Já a autora Adriana Dragone Silveira estudou as decisões do Tribunal de Justiça de São Paulo para compreender e descrever como ele decide nas ações relacionadas à educação. Diagnosticou que o TJSP confirmou o acesso às vagas de ensino fundamental concedido em decisões de primeira instância. Já no que diz respeito ao ensino infantil, a autora concluiu que o TJSP concedia as vagas alegando direito líquido e certo das crianças apenas nos casos em que o pedido dissesse respeito a um número definido de crianças, enquanto naqueles em que o pedido fosse genérico, defendendo interesse coletivo, o TJSP alegava impossibilidade de interferência do Poder Judiciário no planejamento orçamentário, que seria de competência do Poder Executivo (SILVEIRA, 2012). ). Os resultados da pesquisa de Adriana Dragone foram novamente investigados nesta pesquisa, porém com um universo mais amplo de decisões. O resultado foi coincidente, conforme será visto adiante.

É possível perceber que tanto a corrente que parte de premissas normativas que consideram a atuação judicial como um dever, quanto aquela que não assume este tipo de premissa, mas investiga a atuação judicial, ambas avaliam o fenômeno da judicialização da educação sob uma perspectiva interna ao Poder Judiciário, ou seja, têm como objeto de análise as decisões judiciais. Fica claro que todos esses estudos encerram sua análise na postura dos Tribunais diante dos casos relacionados à educação, fazendo uma descrição do conteúdo jurisprudencial ou de seu tema, e no máximo dialogando com a argumentação utilizada pelos Tribunais. Conclui-se, portanto, pela falta de trabalhos que avaliem a judicialização das políticas de educação sob o ponto de vista da eficácia desses direitos pensada coletivamente e que de fato questione a atuação dos tribunais e avalie as suas consequências. Muitos deles chegam a presumir certas consequências das práticas dos Tribunais, mas não as medem efetivamente.

São raros, portanto, os trabalhos que avaliam a judicialização das políticas de educação sob o ponto de vista da eficácia desses direitos pensada coletivamente e que de fato questione a atuação dos tribunais e avalie as suas consequências.

Vanessa Oliveira e Vitor Marchetti fazem uma primeira tentativa de avaliar as consequências da judicialização da educação infantil. Estudam a judicialização da educação no Município de São Paulo sob essa perspectiva e a comparam com a judicialização da saúde.

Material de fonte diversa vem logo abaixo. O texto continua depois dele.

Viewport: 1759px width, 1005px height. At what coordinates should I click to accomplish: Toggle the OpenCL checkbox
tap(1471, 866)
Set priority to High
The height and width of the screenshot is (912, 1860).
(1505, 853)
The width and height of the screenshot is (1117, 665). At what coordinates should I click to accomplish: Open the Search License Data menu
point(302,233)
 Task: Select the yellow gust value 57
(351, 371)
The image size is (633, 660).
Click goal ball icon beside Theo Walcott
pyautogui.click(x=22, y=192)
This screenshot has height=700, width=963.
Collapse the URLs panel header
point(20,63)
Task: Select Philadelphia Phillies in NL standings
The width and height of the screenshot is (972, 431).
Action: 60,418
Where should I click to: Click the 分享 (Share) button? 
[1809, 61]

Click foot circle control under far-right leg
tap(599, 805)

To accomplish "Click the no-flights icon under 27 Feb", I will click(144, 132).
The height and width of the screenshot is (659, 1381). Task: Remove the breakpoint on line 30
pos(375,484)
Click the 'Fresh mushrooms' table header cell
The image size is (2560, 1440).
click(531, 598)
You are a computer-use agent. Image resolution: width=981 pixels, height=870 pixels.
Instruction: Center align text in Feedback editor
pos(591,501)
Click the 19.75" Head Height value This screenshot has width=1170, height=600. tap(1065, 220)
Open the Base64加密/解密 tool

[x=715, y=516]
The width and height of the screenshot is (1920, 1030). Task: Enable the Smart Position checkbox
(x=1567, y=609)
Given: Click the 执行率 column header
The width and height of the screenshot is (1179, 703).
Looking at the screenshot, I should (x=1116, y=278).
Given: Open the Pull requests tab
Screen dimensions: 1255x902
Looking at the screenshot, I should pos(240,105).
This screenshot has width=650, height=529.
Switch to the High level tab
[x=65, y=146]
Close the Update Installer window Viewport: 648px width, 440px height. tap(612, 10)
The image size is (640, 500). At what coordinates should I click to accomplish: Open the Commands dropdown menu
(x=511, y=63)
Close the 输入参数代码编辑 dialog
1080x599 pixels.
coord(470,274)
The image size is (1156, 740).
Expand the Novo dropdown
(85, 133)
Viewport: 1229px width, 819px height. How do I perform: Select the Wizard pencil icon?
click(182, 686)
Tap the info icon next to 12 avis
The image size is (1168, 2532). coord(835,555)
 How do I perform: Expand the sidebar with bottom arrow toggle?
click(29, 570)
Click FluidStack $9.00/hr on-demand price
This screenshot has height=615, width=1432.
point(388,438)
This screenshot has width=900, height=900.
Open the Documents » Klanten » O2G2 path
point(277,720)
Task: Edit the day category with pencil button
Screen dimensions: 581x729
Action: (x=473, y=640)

Detectam que as estratégias de acionamento do Judiciário nestes âmbitos é distinta, já que na saúde ações individuais têm mais chances de prosperar, enquanto na educação tanto as ações individuais quanto coletivas são exitosas. A pesquisa também detecta a falta de terrenos públicos vazios para a construção de novas creches e a contratação de unidades conveniadas. Concluem que o Executivo reage às ações judiciais a partir do que chamam de “estratégia política”, ou seja, apenas se organizam para cumprir as decisões (OLIVEIRA & MARCHETTI, 2013).

Esta pesquisa pretende contribuir justamente neste âmbito em que identifico uma lacuna. Apesar de também analisar as decisões judiciais e sua argumentação, parte de uma descrição da política pública e avalia as consequências dessa judicialização, sob o ponto de vista dos atores envolvidos, enxergando a judicialização na perspectiva da promoção do direito social como um direito coletivo. Além disso, inova por apresentar um estudo de caso que foge ao padrão de atuação dos tribunais descrito em todos os trabalhos acima apresentados e analisa suas diferenças, possíveis efeitos e desafios. Este tipo de abordagem põe em dúvida as conclusões dos trabalhos mencionados, já que apresenta indícios de que a judicialização atomizada da educação infantil não só falha em promover o direito individual da criança, como principalmente desvirtua a lógica da política pública para priorizar apenas as partes que têm acesso ao Poder Judiciário, conforme será descrito nos capítulos adiante.